Anger gets a bad rap in our families and society in general, especially when it’s expressed inappropriately. However, when we can get curious about our anger and learn how to be with it, we may discover something worth getting angry about – and then take effective action in our work and lives.
Years ago, I was fortunate to work with a therapist that taught how me to feel; how to interpret sensations in my body as emotion, and how to be with those sensations without reacting to them. Anxiety was the foremost emotion I worked with, then sadness and grief (and multiple variations on each of them).
My relationship with anger was the most tenuous, and the least accessible. This therapist planted a seed in my mind for how that relationship might develop over time. He said to me, “when you get to the point where you can sit with the full extent of your rage – feel the heat, the pressure, the energy – and just be with it, is empowering indeed.”
It’s taken a long time for me to get there, but he was right. It is empowering to feel your anger without reacting to it in any way – without trying to run away, deny, suppress, or act out.
As I’ve practiced being with anger, I’ve discovered something new: something to be angry on behalf of, i.e. an increasing appreciation for who I am, what I care about, and my potential in life. I’m angry because I am something (and someone) worth angering for.
I’m not alone in my anger and my newfound appreciation for what matters. Recently I shared a compelling article about pandemic-related anger which made the helpful connection between anger and values. We can learn something about ourselves when we pay attention to what we’re angry about – and what we learn can direct us to effective action over time; new choices that honour who we are and reflect our courage to act in the belief that we matter.
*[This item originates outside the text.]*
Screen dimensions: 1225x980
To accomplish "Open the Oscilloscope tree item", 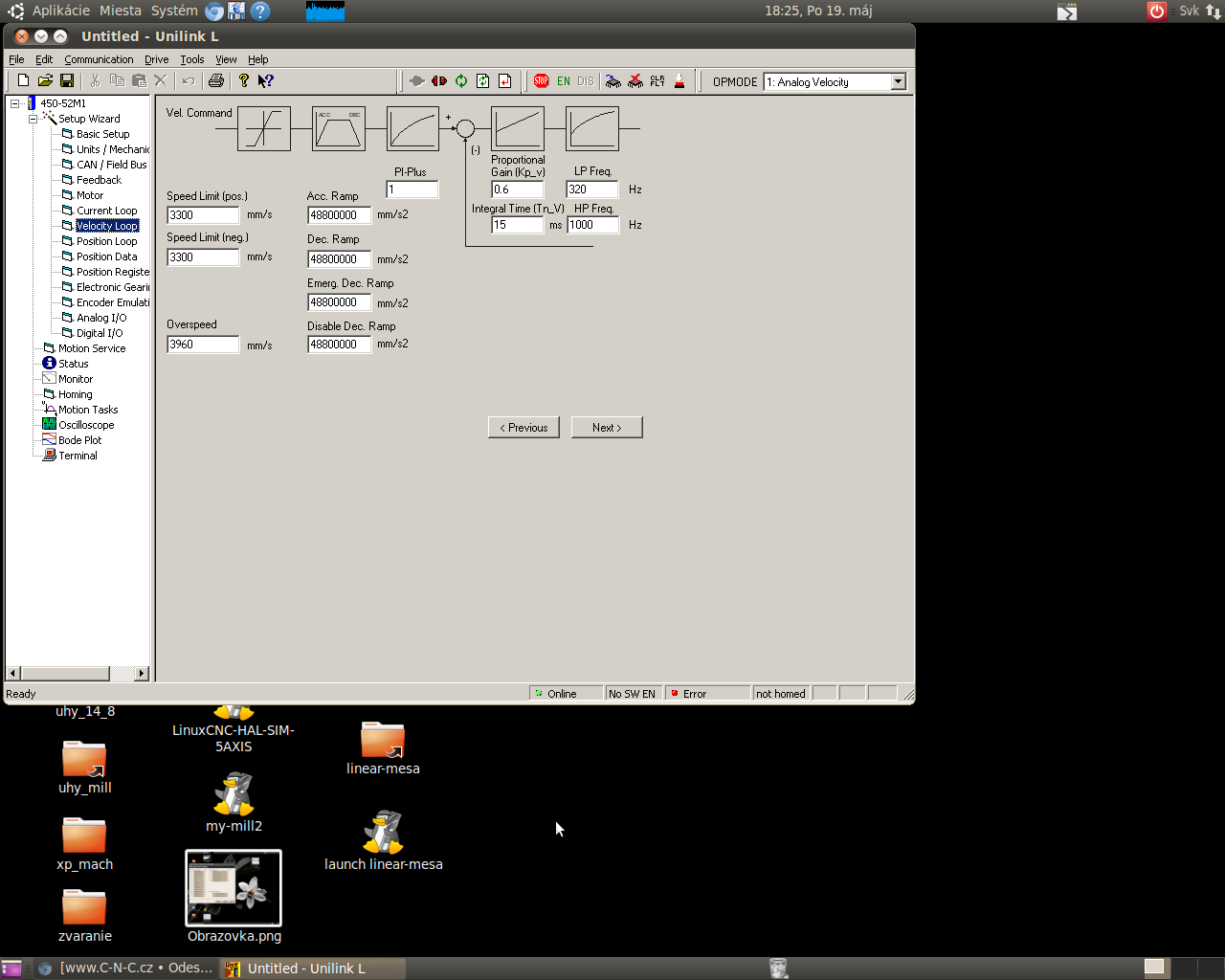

At this time more than ever – in my own life and in the world at large – a healthy perspective around anger seems paramount to making better choices in the future, that honour what matters most for all.
For your own reflection:
- What is your current perspective around your own anger? Beliefs, fears, openness?
- What does “safety and support” mean with respect to your own awareness of and exploration around any anger you may be experiencing? (i.e. therapist/counselor, mindfulness, experts on the subject)
- What do you sense is possible by developing a healthier relationship with your anger?
The Dance of Anger: A Woman’s Guide to Changing the Patterns of Intimate Relationships, by Harriet Lerner
No More Mr. Nice Guy: A Proven Plan for Getting What You Want in Love, Sex and Life, by Dr. Robert Glover
Rage Becomes Her: The Power of Women’s Anger, by Soraya Chemaly
Complex PTSD: From Surviving to Thriving: A Guide and Map for Recovering from Childhood Trauma
Maggie DiStasi, PCC helps people develop their leadership skills and career opportunities through trauma-informed and mindfulness-based coaching and coach training. Please visit www.www.maggiecoultercoaching.com to learn more, or connect with her here to arrange a consultation.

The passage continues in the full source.